What about wheels types? The wheels go ’round and ’round. I can’t remember where or when I first heard that ditty, but it must have made a big impression on me. That one line kind of sums it up: if your motorcycle’s wheels don’t go round or if the wheels aren’t round, it’s a bumpy ride indeed.
Most motorcycles roll on either spoked or cast alloy wheels, but some are fitted with composite wheels, or even split rims. Each type has advantages and disadvantages.
Spoked wheels are traditional in look, can be very strong, and are rebuildable. They also need regular maintenance to keep them round and true. Spokes are built up of a rim laced to a hub by spokes. The hub is a casting with two or more bearings in it that rides on the axle.
The brakes are also attached to, or cast integrally, with the hub. Arranged around the periphery of the hub are flanges that have countersunk holes in them to locate the spokes. The rim is the hoop-shaped band of metal that carries and supports the tire.
Traditionally, rims were drilled through their centers to accommodate the spokes, which connect the hub to the rim. Because of all those holes, spoked wheels usually require the use of an inner tube.
A large rubber band or thick tape, the rim band, is placed over the nipples to prevent them from grinding through the inner tube. The tube rests in the well, over the nipples. Some current rims are built to be run tubeless, however, and these have holes along the outside edges of the rim for the spokes.

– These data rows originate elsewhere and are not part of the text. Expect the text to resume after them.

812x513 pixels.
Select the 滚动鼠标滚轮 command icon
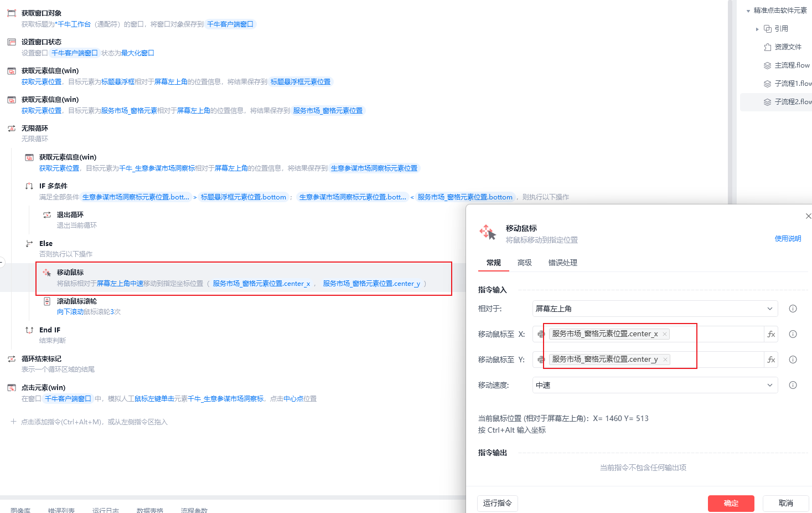tap(47, 301)
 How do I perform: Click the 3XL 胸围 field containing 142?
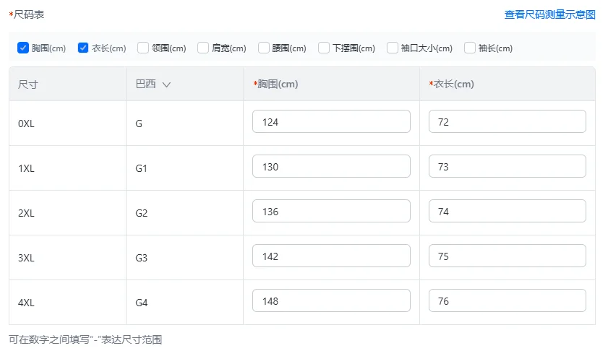coord(331,256)
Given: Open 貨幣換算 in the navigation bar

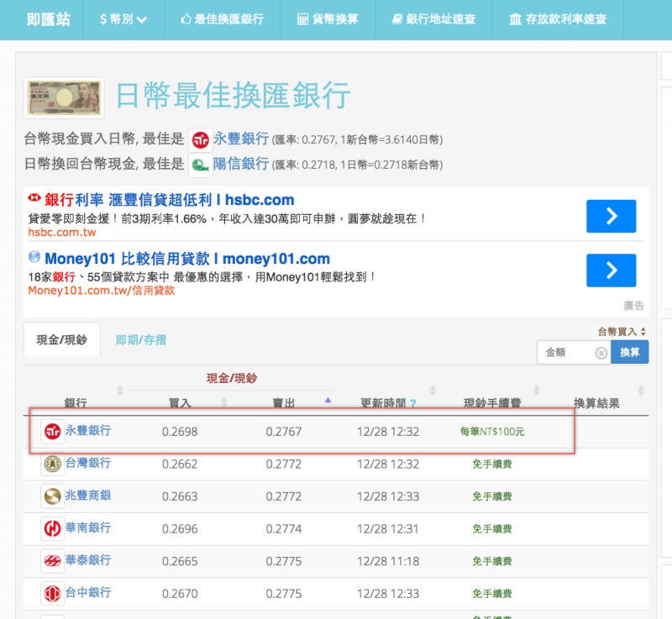Looking at the screenshot, I should coord(328,19).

Cast wheels for everyday street motorcycles gained popularity in the late 1970s, and they are currently popular on all but cruiser-style bikes. They are cast in one piece, usually of aluminum, although magnesium wheels are used on some high-performance machines. Cast wheels can be both light and strong, and they require no maintenance (other than servicing of the wheel bearings).
Cast wheels were originally developed for racing use. The wheels were cast from magnesium and then machined to be absolutely true. The wheels were extremely light, extremely strong, and extremely expensive.
A further advantage of the cast wheel was that it lent itself to tubeless tire use, which the tire manufacturers applauded. They also looked really cool and lots of riders began to demand them for their street bikes.
However, magnesium is a poor material to use on a wheel that sees lots of daily riding. It’s expensive and very prone to corrosion. That’s no real problem for a race bike, but a street bike is likely to see a fair amount of damp and wet weather.
True, magnesium wheels also have a nasty habit of cracking over prolonged periods of time. For those reasons, street motorcycle wheels are usually made of aluminum alloy or even malleable cast iron. As a result, they are generally heavier than the equivalent-size spoked wheels.
Some bikes, most notably Hondas, were fitted with composite wheels built of a cast hub linked to the rim by stamped, star-shaped spoke pieces. Composite wheels can be light and strong, and they require no maintenance, also the rim and/or spokes on some can be replaced if they are damaged.